Purpose: : Oxidative mechanisms during nuclear sclerosis are poorly understood. We previously reported that MCO products allysine (ALL) and 2-aminoadipic acid (2-AAA) increased with age, and that ALL but not 2-AAA was increased in diabetes. To clarify the mechanism, rabbit lenses were treated with hyp-O₂, hypothesizing that glycation by methylglyoxal (MG) would increase if the Suyama(Eur J Biochem 269:2002) rather than the presumably MG-independent Stadtman pathway (FreeRadicBiolMed 9:1990) was involved.

Methods: : Lenses (n=6 per group) were treated with 50 atm O₂ in HEPES TC-199 buffer for 48 hours or normal atm. Nucleus (N) and cortex (C) were homogenized. Water soluble (WS) and insoluble (WI) proteins were delipidated and digested for LC-MS analysis. ALL, 2-AAA and the glycation products methylgloxal-(MG-H₁) and glyoxal-(G-H₁) hydroimidazolones, carboxyethyl-lysine(CEL), carboxymethyllysine (CML), glucosepane and fructoselysine(FL) were measured.

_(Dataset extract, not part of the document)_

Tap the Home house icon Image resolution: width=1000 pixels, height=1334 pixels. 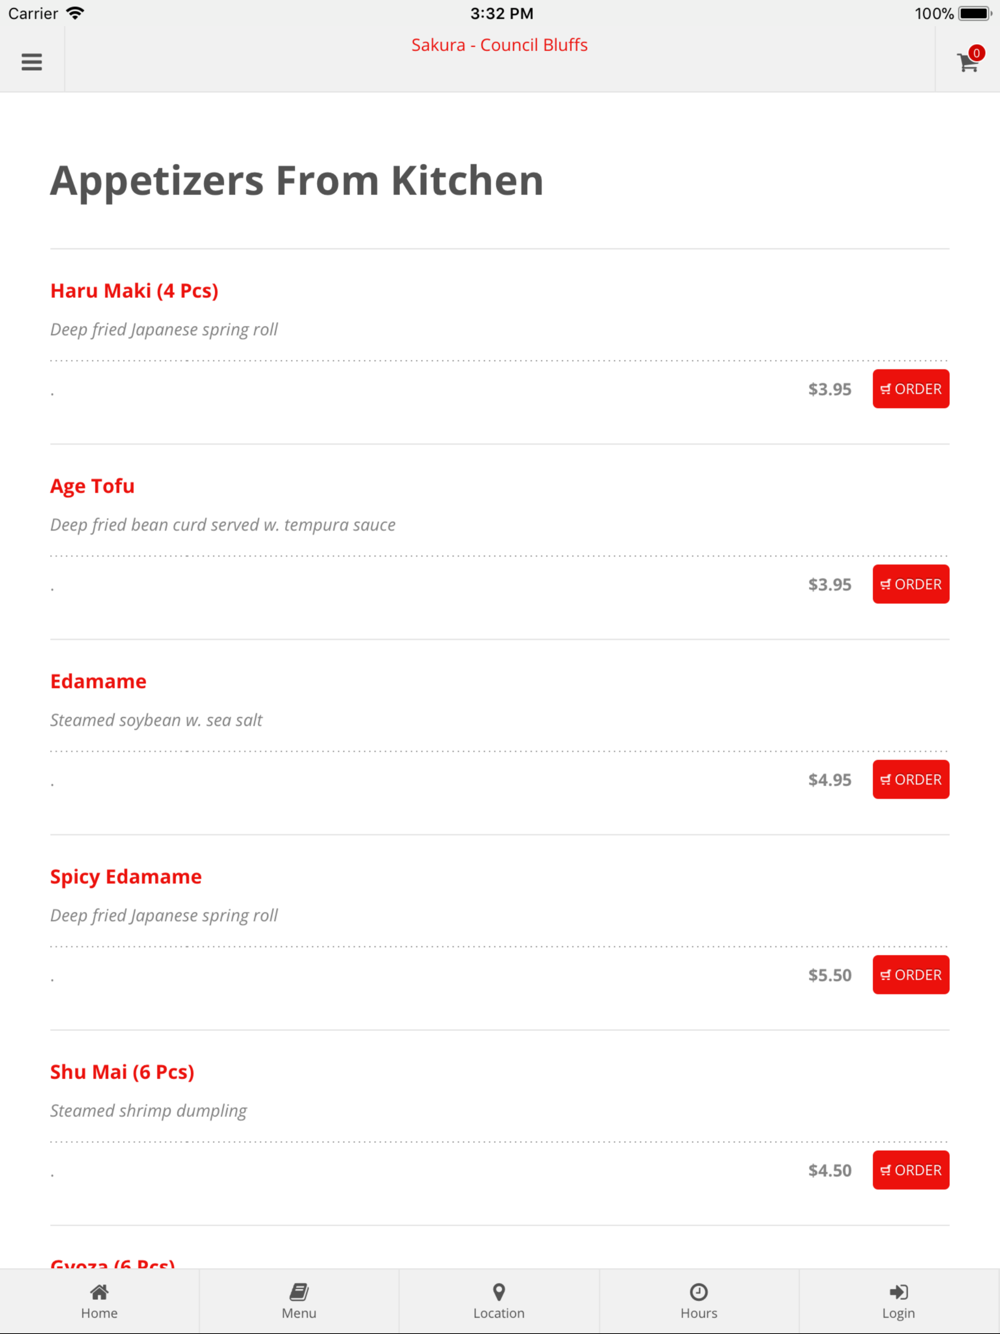coord(99,1292)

Results: : Lenses were swollen and nuclei were yellow after hyp-O₂ which induced a 8- and 4-fold increase in ALL (p<0.0001) in the WS N and C fractions, respectively, vs. controls. A two-fold increase occurred in WI fractions (p<0.01). A dramatic increase in MG-H₁ resulted from hyp-O₂, with a six-fold elevation in C (p<0.05) and a 50% increase in N (p=NS). CEL, another MG-derived product, also increased in N in both WS (20%, p<0.05) and WI (100%, p<0.05) fractions. Surprisingly, no increase of 2-AAA occurred suggesting drastic conditions are needed to oxidize ALL into 2-AAA. Similarly, neither CML and G-H1 nor markers of lenticular glycemia (FL,glucospane) were elevated, excluding significant lipid peroxidation and glucose involvement.

Conclusions: : The findings strongly implicate MCO, whereby hyp-O₂ most likely first oxidizes ascorbic acid (ASA) to DHA and MG which binds to lysyl residues to make a Cu2+ complex leading to oxidative deamination of lysine. Paradoxically, the Suyama and Stadtman pathways may be identical since Stadtman often used ASA for MCO. An important translational conclusion is that chelating agents might help delay nuclear sclerosis.